Change 595601 merged by jenkins-bot:
[operations/deployment-charts@master] Preserve datetime field of the purge events

https://gerrit.wikimedia.org/r/595601

It seems to me like the only thing useful for the purge handler is the timestamp of when the purge event was created by the producer. Anything about what Last-Modified will be or when some cascading chain started seems like things it either can't or shouldn't use, right? Having said that - what will this actually be used for?

AFAIK @Joe uses the timestamps to reject the purges that originated from actions that happened very long (more the max_age limit) time ago. However, I'm not thinking that's incorrect both for RESTBase and for MW given how RESTBase cache / ParserCache is updated.
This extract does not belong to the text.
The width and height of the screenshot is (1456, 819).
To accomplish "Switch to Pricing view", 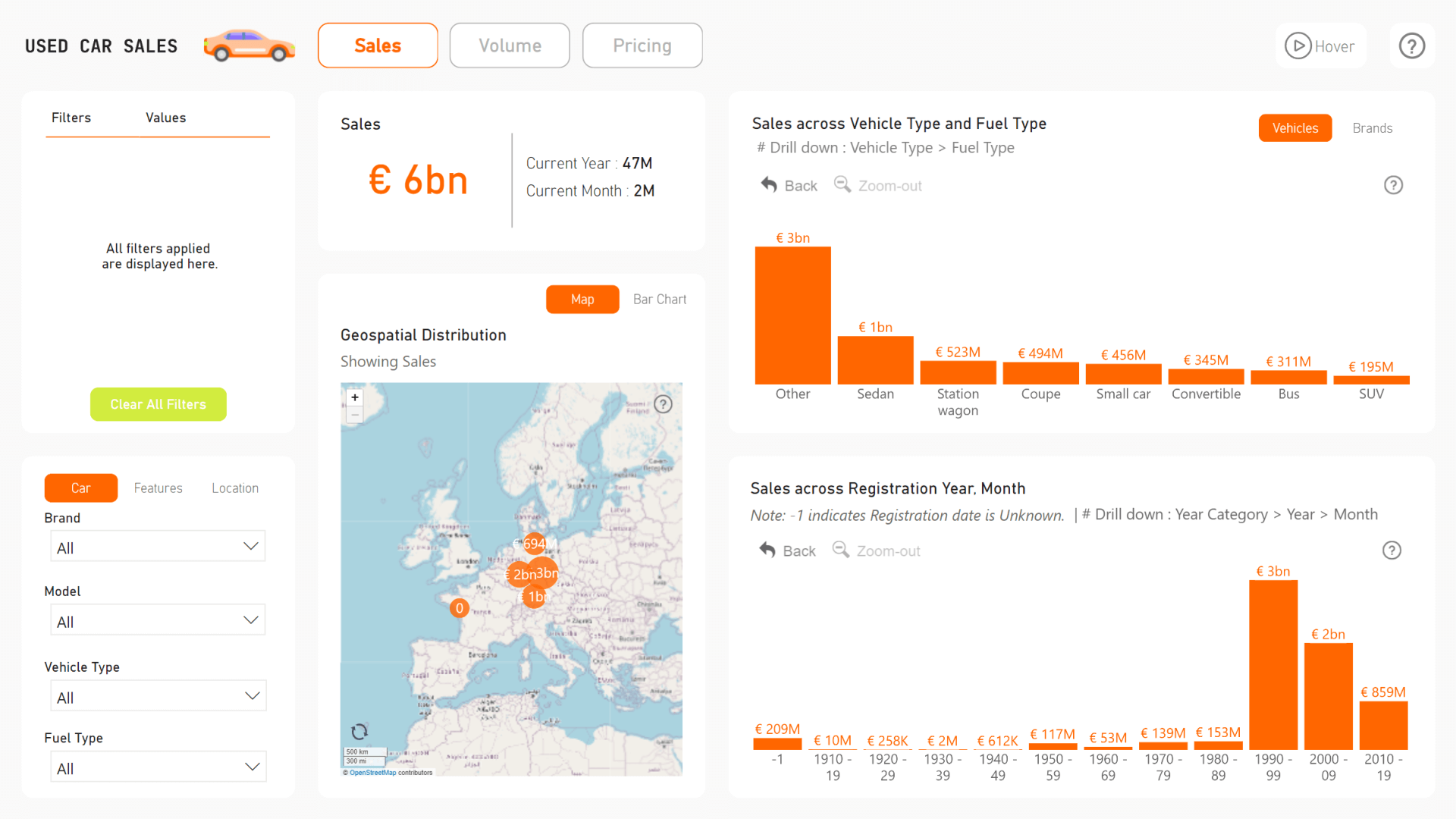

If the 'root_event.dt' contains a timestamp of the template edit, and the job queue just got to updating a certain page a week later, and a purge in question is a result of this update, there is no guarantee the parser cache was actually purged before, since it's done by the same job queue job, thus even though the Varnish-level cache for the article might have expired many times already, it might have been refetched from the parser cache / restbase cache containing the old template.

Whether we care to purge by his time, or waiting out for the max age to expire is a separate question, since so muchtime has passed already. But rejecting purges > max age old based on root_event can not be justified by guaranteeing that the new content should have already been fetched from the application

FYI, meta.dt is used as both the Kafka message timestamp as well as the timestamp for hourly partitioning in Hive. In most cases it should be used to represent the event time, or the timestamp at which the event you are modeling happened. In the general case of resource_change events, I think you would want this to be the timestamp the resource was changed.

However, for the resource-purge stream, IIUC you are using resource-purge as more of an RPC call than an event resource change model? In that case, it makes sense to set meta.dt to the time the RPC event happened, i.e. the time that the resource-purge event is produced? Another field (root_event.dt?) that represents the original causing event's event time makes sense too.

(Sorry if I'm not fully following, just wanted to provide some context around meta.dt.)